Уезжая от нее, Хью взял ключ и в середине следующего дня съездил в каменный домик в пустыне. Тишина и пустота дома убили его. Он видел Бетти так явственно — каждое движение, позу, выражение лица, и за тишиной слышал малейшие оттенки ее голоса. Здесь их любовь впервые обрела свое завершение, и это было много больше того, чего каждый из них ожидал.
Здесь слишком многое напоминало о ней. Все здесь было слишком личное, слишком особое, слишком памятное. Но Хью не нашел ни малейшего признака того, что Бетти провела здесь эту ночь. Если бы да, то она оставила бы след, какой нашла бы нужным.
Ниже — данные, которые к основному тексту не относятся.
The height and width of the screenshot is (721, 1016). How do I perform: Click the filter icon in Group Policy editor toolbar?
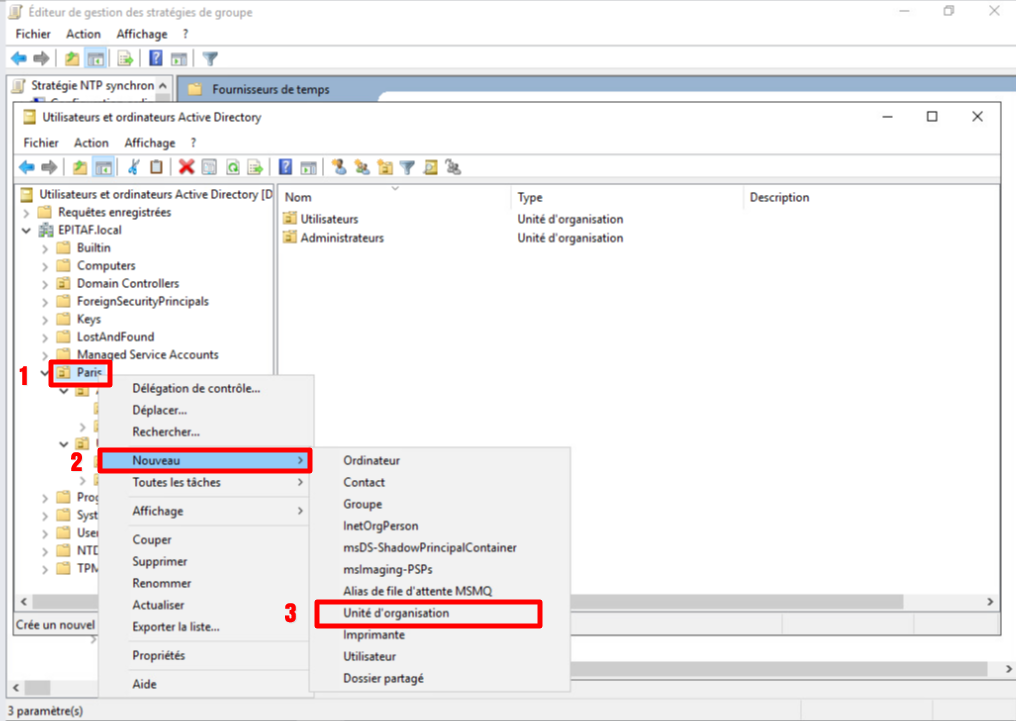tap(210, 59)
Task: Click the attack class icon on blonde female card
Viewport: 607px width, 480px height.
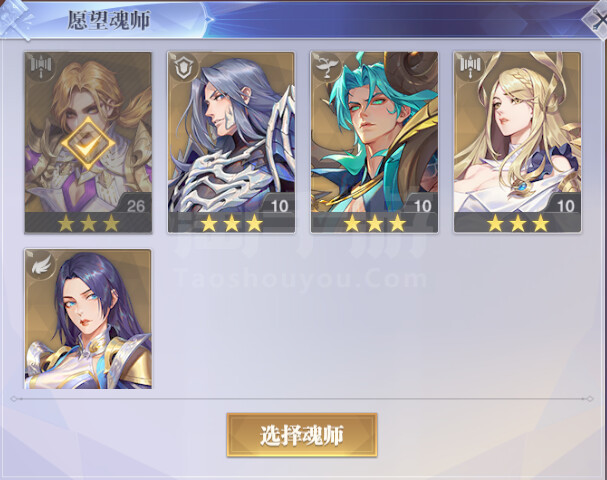Action: [470, 67]
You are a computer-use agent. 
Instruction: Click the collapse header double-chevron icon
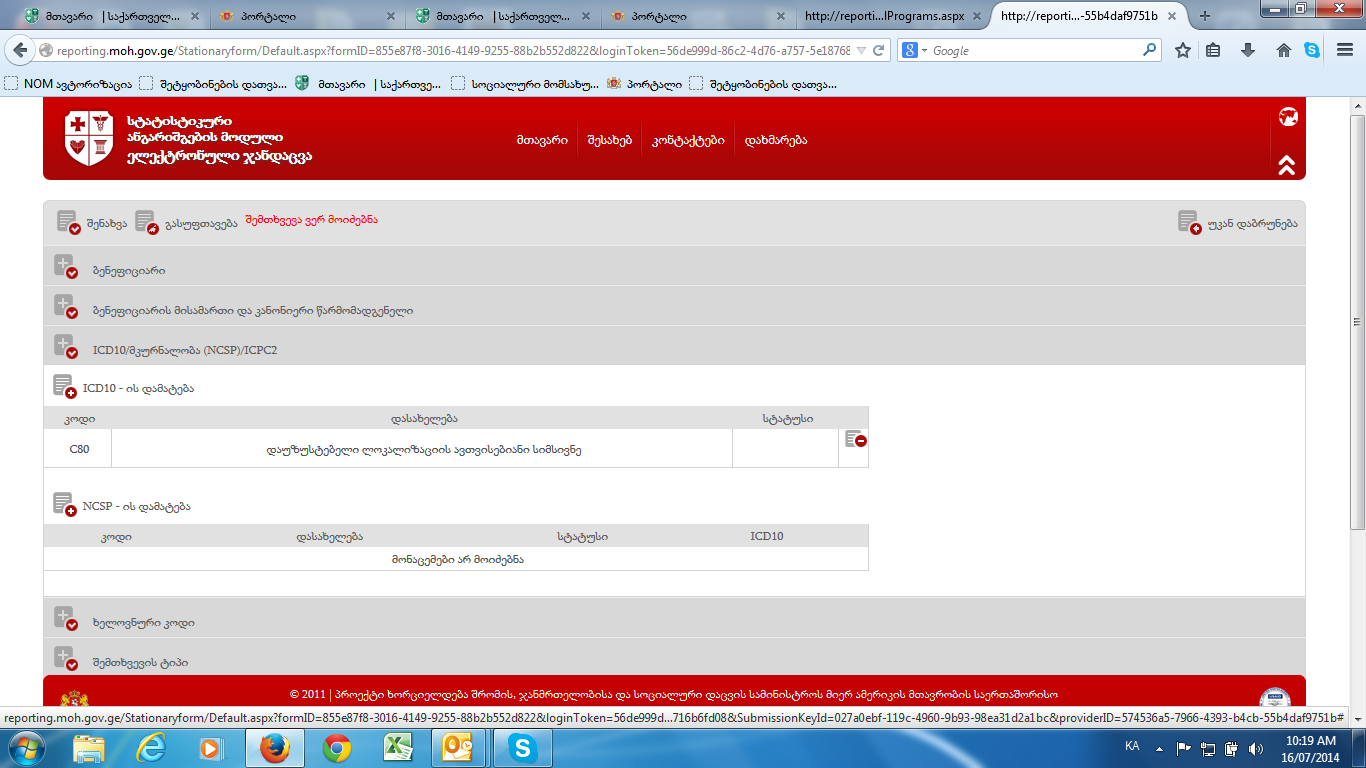pos(1287,165)
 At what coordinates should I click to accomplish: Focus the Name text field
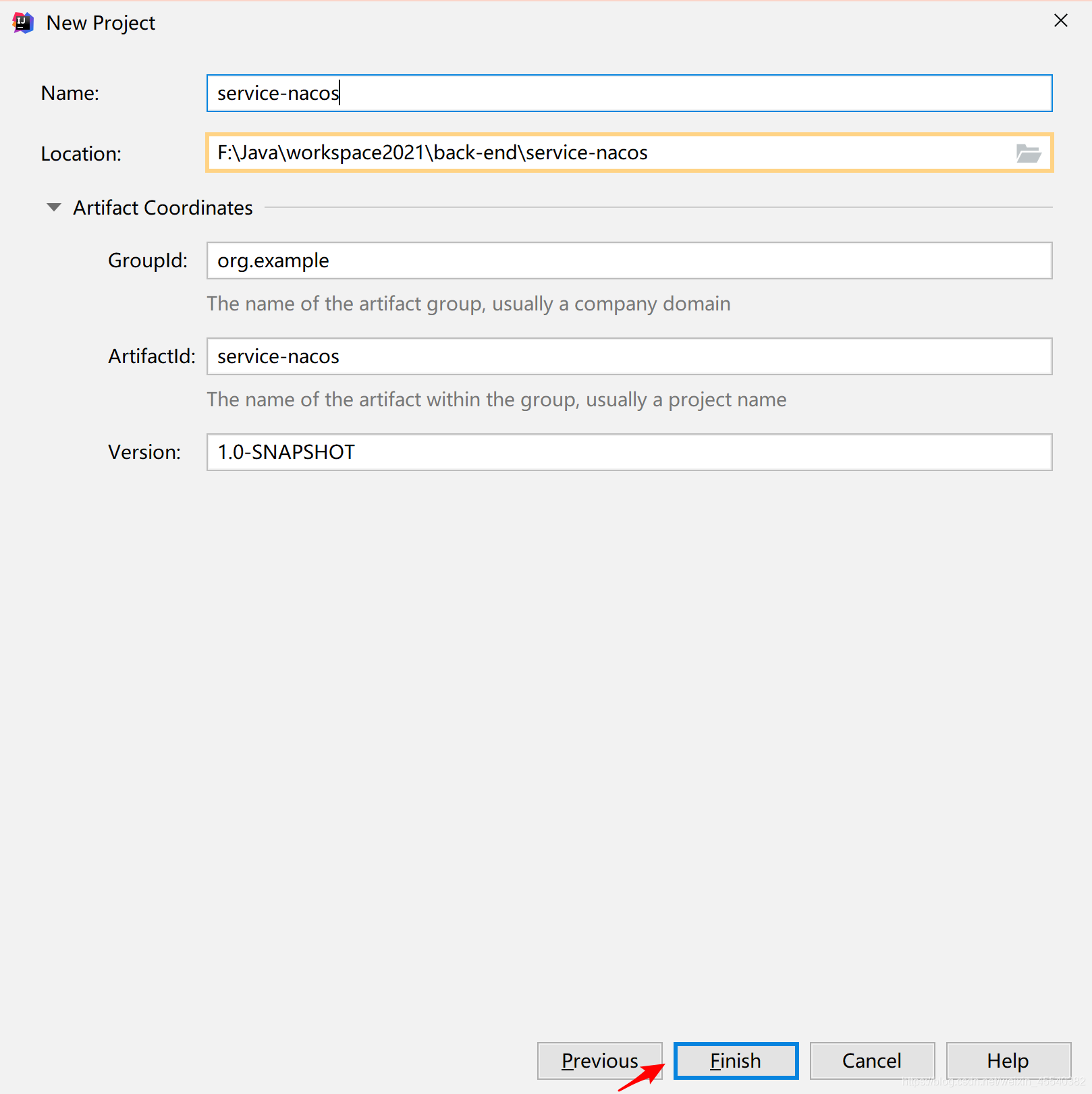pos(629,93)
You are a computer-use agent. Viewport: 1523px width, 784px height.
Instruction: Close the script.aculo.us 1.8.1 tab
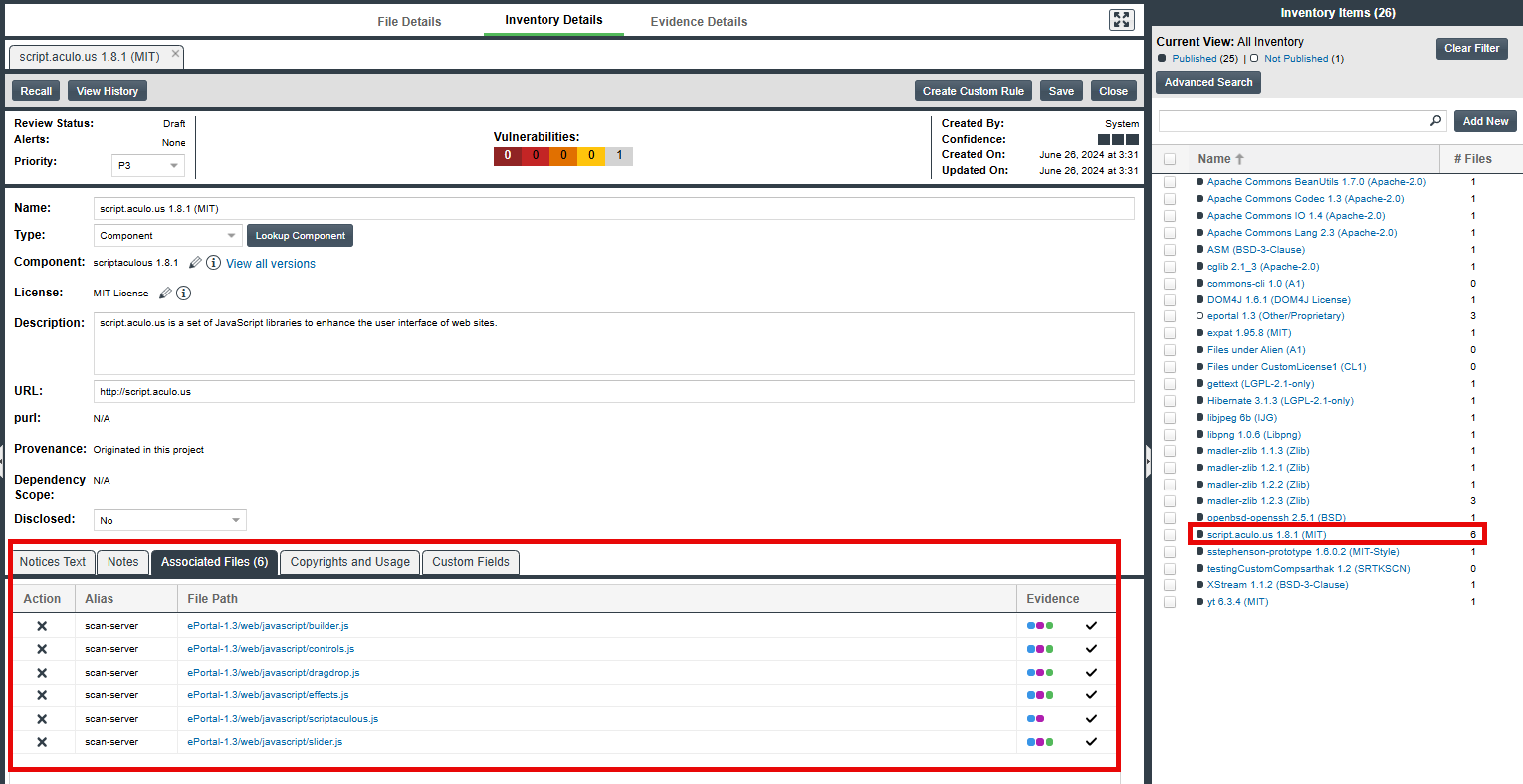[x=176, y=54]
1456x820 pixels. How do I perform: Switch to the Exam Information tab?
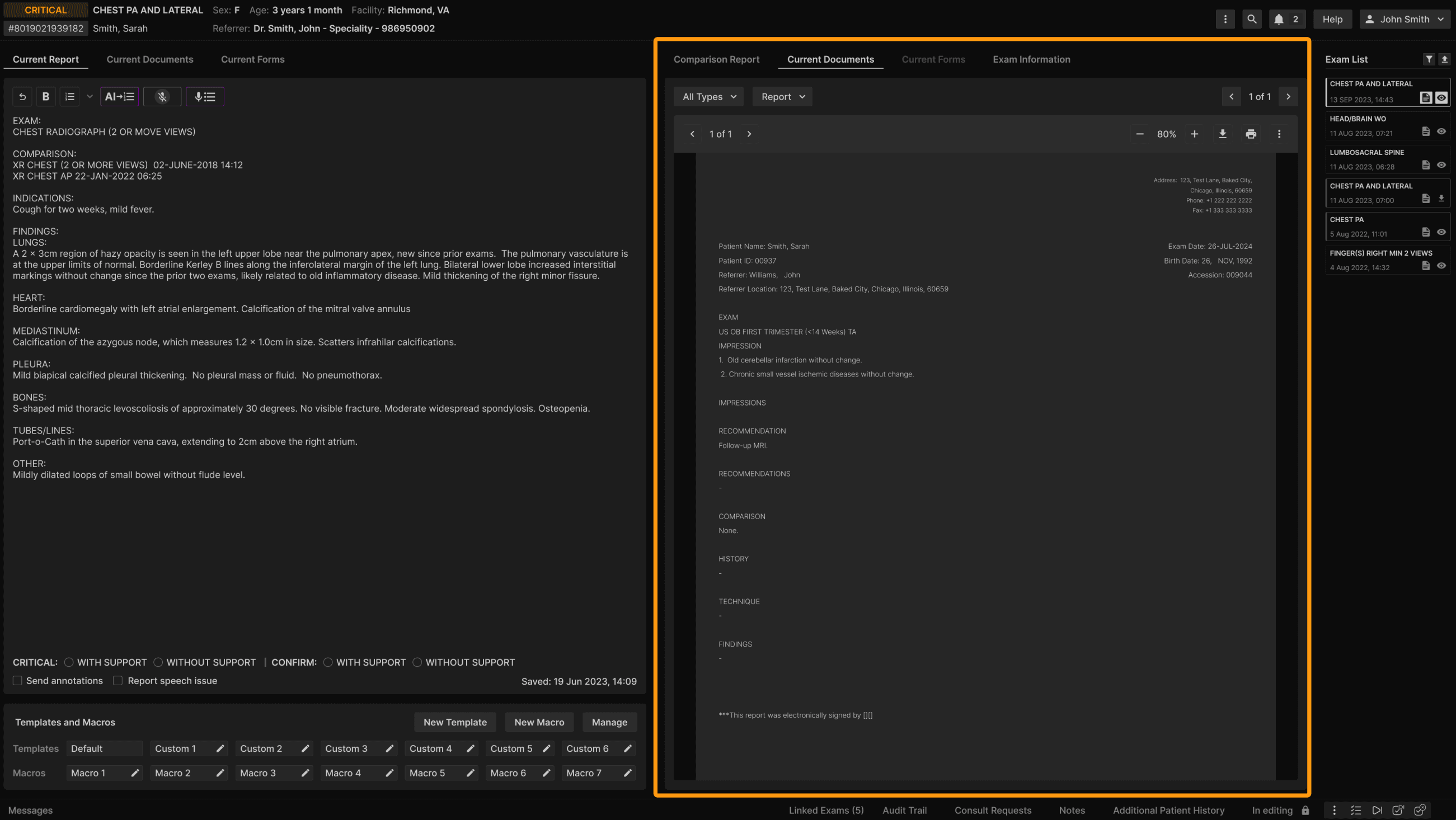point(1031,59)
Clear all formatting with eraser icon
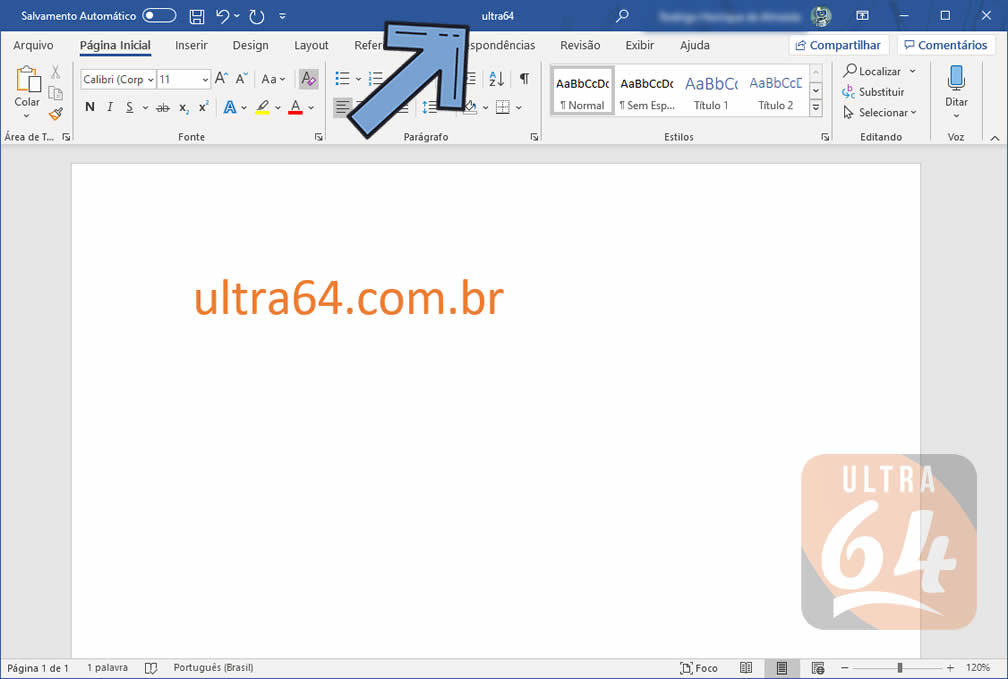This screenshot has height=679, width=1008. 308,79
Обратно он ехал очень быстро, терзая автомобиль на неровной дороге. Хью передал ключ Мэйбл и сообщил, что ничего не обнаружил.
Вернувшись в свой кабинет, он уже знал, каким будет его следующий шаг. Хью не знал, сработает ли он, но точно знал, что должен его сделать.
Глава 12
В любом большом отеле тонко и сложно завязаны отношения сотен человеческих существ. Мир служащих полностью отделен от мира, населяемого гостями. Работники отеля — это вообще особая человеческая порода. От них ничего не скроешь. Если, скажем, временный мойщик посуды выиграл на спор пару долларов, то старая дева, исполняющая обязанности кастелянши по четвертому этажу, узнает об этом через десять минут. О том, что молодая жена второго шеф-кондитера забеременела, будут знать все вплоть до старого садовника.
У Хью Даррена родители работали в отеле, и он вырос в этой необычной атмосфере. Поэтому он знал, что хороший менеджер
Но теперь у Хью были веские личные причины пойти на риск разрушения системы, им созданной, не думая особенно о последствиях.
Он был уверен, что фрагменты того, что произошло в ночь с понедельника на вторник, рассеяны в памяти служащих отеля, как и все части двухлетней истории того, как Макс Хейнс шантажировал Бетти Доусон. Силой, запугиванием, принуждением — только так можно было собрать этот разбросанный фактический материал в одну стройную картину.
Хью приступил к делу во вторник, в последний день мая, во второй половине дня. Он вызвал Джорджа Ладори в кабинет и поговорил с ним один на один.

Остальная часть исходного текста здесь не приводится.